(Text passage)

This post and yesterday’s called Jerry Lewis Birds comprise the first two entries in a name Page on my blog, Birdland. It will feature many stories of my bird encounters in my lifetime.

            Among my most treasured and influential possessions from my childhood is a small book called Song Birds of North America by Roger Tory Peterson. A promotion item from Brooke Bond Canada Ltd, makers of tea and coffee back in the 1950s & 60s, the book is an album that holds a series of collectible bird cards. The cards came in packages of Red Rose tea and Blue Ribbon coffee. The little album is copyright 1959 by the National Wildlife Federation. I’d be ten years old and spending long summer days exploring the bluffs and sloughs, the fields and bush around Shoal Lake, my hometown in western Manitoba. 

            Red Rose and Blue Ribbon were popular brands at the time so lots of kids collected the cards. We traded extras, filling in blanks and completing collections.

       The cards are full colour illustrations of the birds with information on the back. The back of each card has the same information that appears in the album. There are 48 cards, all bilingual. Many of the bird descriptions include phonetic spellings of their calls.

            Growing up in rural Manitoba, there were always opportunities to see birds close-up, to hear them repeatedly all year and to become well acquainted with them. Song Birds of North America helped me identify the birds by sight and sound.

            American writer Edward Abbey, when he took tourists on excursions down American rivers in the Southwest, was incessantly asked, “What’s that?” His reply was always, “I have no idea what it is. We call it a house wren,” or whatever the critter happened to be. Our naming simply does not capture the essence of many birds. It takes encounters with them at all our ages and in all their seasons for us to even begin answering, “What’s that?”

(Dataset extract)
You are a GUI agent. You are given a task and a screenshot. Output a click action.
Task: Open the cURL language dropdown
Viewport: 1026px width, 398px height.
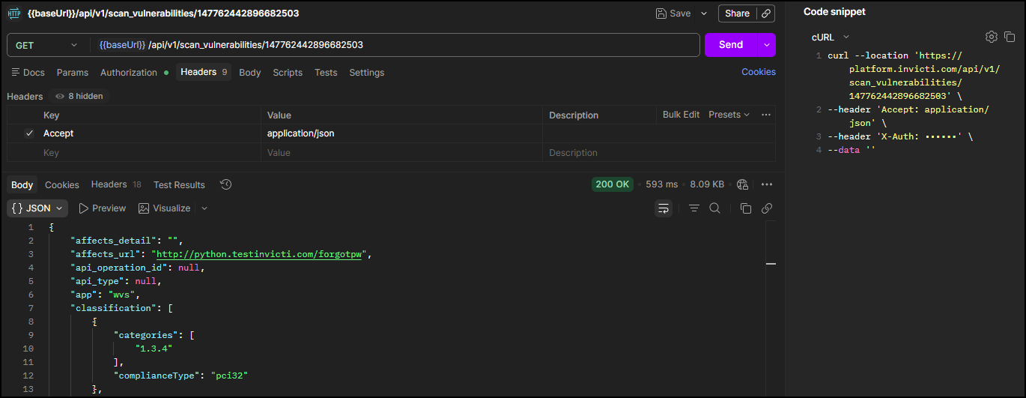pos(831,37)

(What needs to be done) In the post about the childhood bird-card album, rewrite the part that begins with "The cards are" and ends with "of their calls.", changing "bilingual" to "printed in two languages".

(Reply to the exercise)
The cards are full colour illustrations of the birds with information on the back. The back of each card has the same information that appears in the album. There are 48 cards, all printed in two languages. Many of the bird descriptions include phonetic spellings of their calls.